The crucial moment during the fifth day of hearings by the House committee investigating January 6 was when Steven Engel, former assistant attorney general for the Office of Legal Counsel, testified about a bizarre meeting between the president and the top brass of the Justice Department on January 3, 2021. Trump had called the meeting to weigh the idea of replacing his acting attorney general, Jay Rosen (whose seat was barely warm after replacing Attorney General William Barr, who’d resigned in exasperation over Trump’s election-fraud fables), with Jeffrey Clark, a former environmental lawyer serving as acting assistant attorney general. Clark was promising he’d send a blatantly illegal letter to 2020 battleground-state legislatures encouraging them to immediately decertify Biden electors. Trump had already heard most of the lawyers in the room threaten immediate resignations if this happened. Here’s what Engel said when Trump asked his opinion:
All anyone is going to think is that you went through two attorneys general in two weeks — until you found the environmental guy to sign this thing [the draft letters to state legislatures]. The story is not going to be that the Department of Justice found massive corruption that changed the course of the election. It’s going to be the disaster of Jeff Clark.
This remark, along with the specter Engel raised of a Justice Department in which his unqualified, handpicked AG would be “leading a graveyard” after mass resignations extended into the ranks of U.S. Attorneys, appeared to finally convince Trump to drop this particular avenue of insurrection. He instead shifted the effort to convincing Mike Pence to steal the election for him on January 6.

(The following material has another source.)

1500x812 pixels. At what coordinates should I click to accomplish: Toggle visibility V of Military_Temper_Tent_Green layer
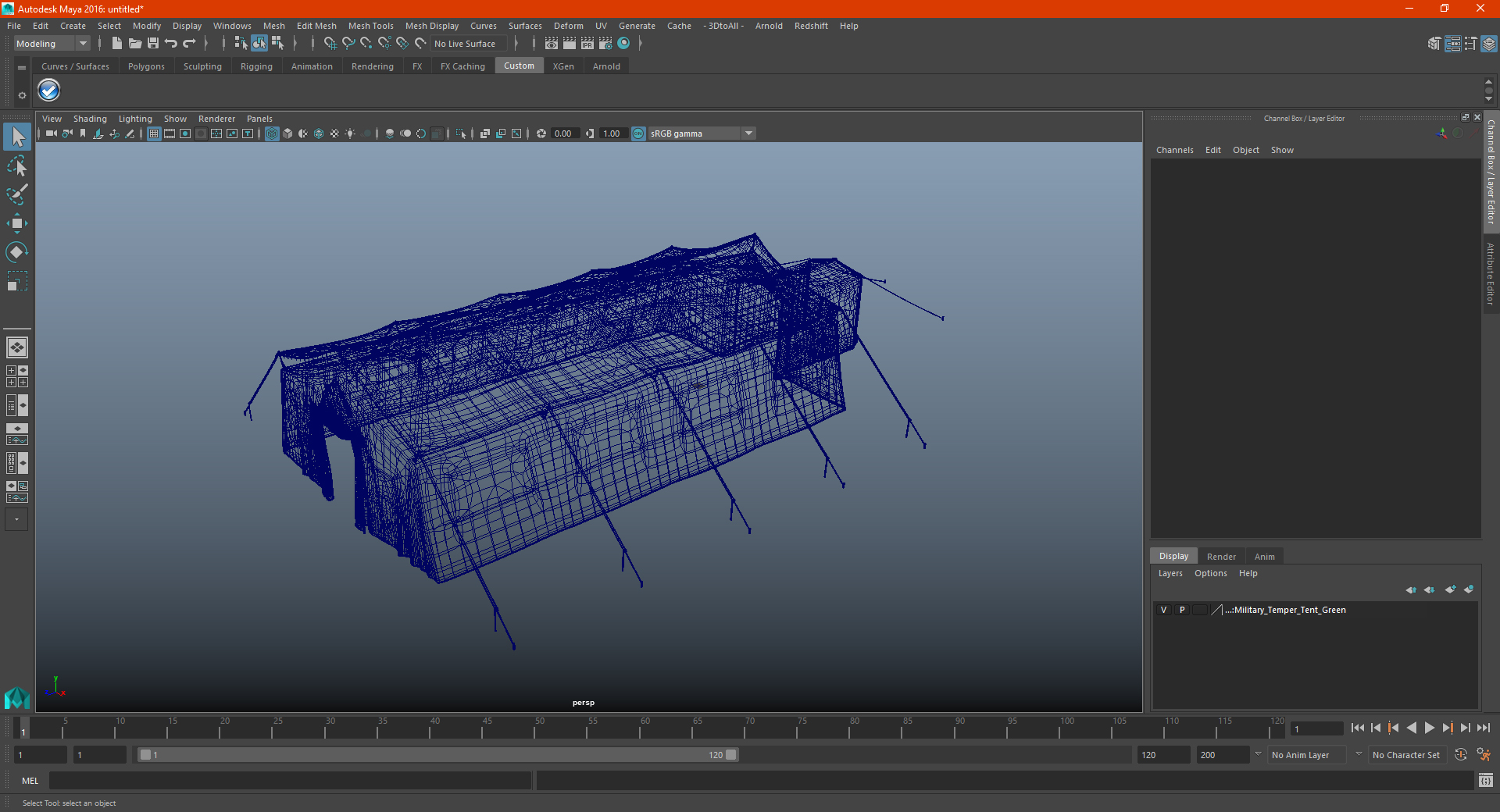[x=1163, y=610]
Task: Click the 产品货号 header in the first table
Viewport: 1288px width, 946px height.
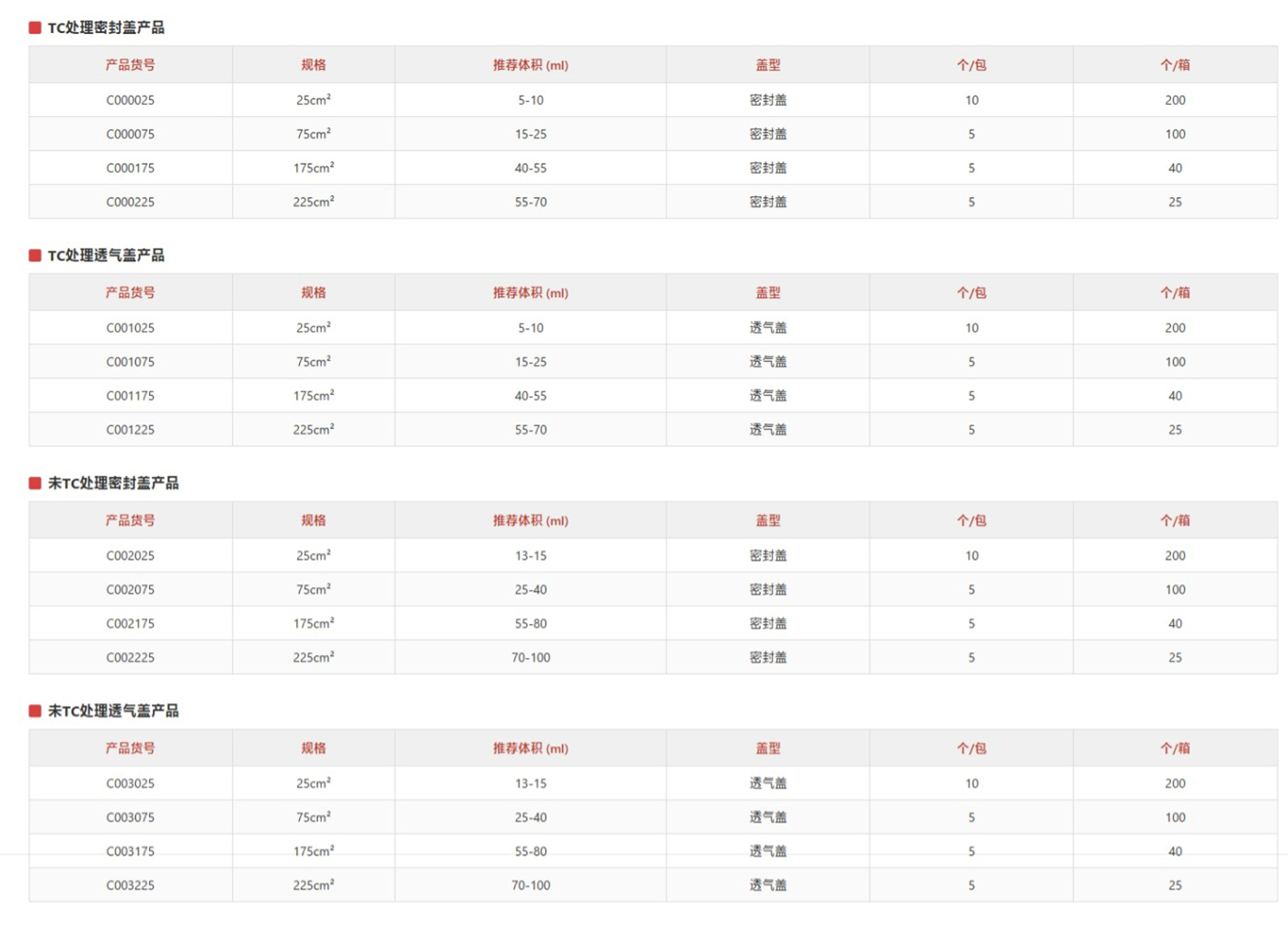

To be very clear, Engel’s remark to his boss wasn’t just about the appearance of what Trump was doing: It was about the reality. Alerted repeatedly by Barr and his own lawyers (basically everyone except Rudy Giuliani and his hallucinatory band of Trump-campaign legal firebugs) that there was no basis for overturning properly certified electors in any of the battleground states, Trump kept looking for someone with at least a shred of authority to do his bidding. This despite the universal advice of everyone in DOJ (other than Clark and his crony Kenneth Klukowski, who appears to have written the letters at issue) that there was zero basis for the department’s involvement in any of these matters. So he found “the environmental guy” — or the guy found him with the help of an intermediary, Representative Scott Perry — and this path to an overturned election soon reached a dead end.
In the 12th century the English King Henry II famously wanted to violate the laws of the realm and the church to kill his Archbishop of Canterbury, crying out, “Will no one rid me of this turbulent priest?” and his loyal knights complied. Trump cried out constantly to be rid of the 2020 election results, but no one answered other than the January 6 mob.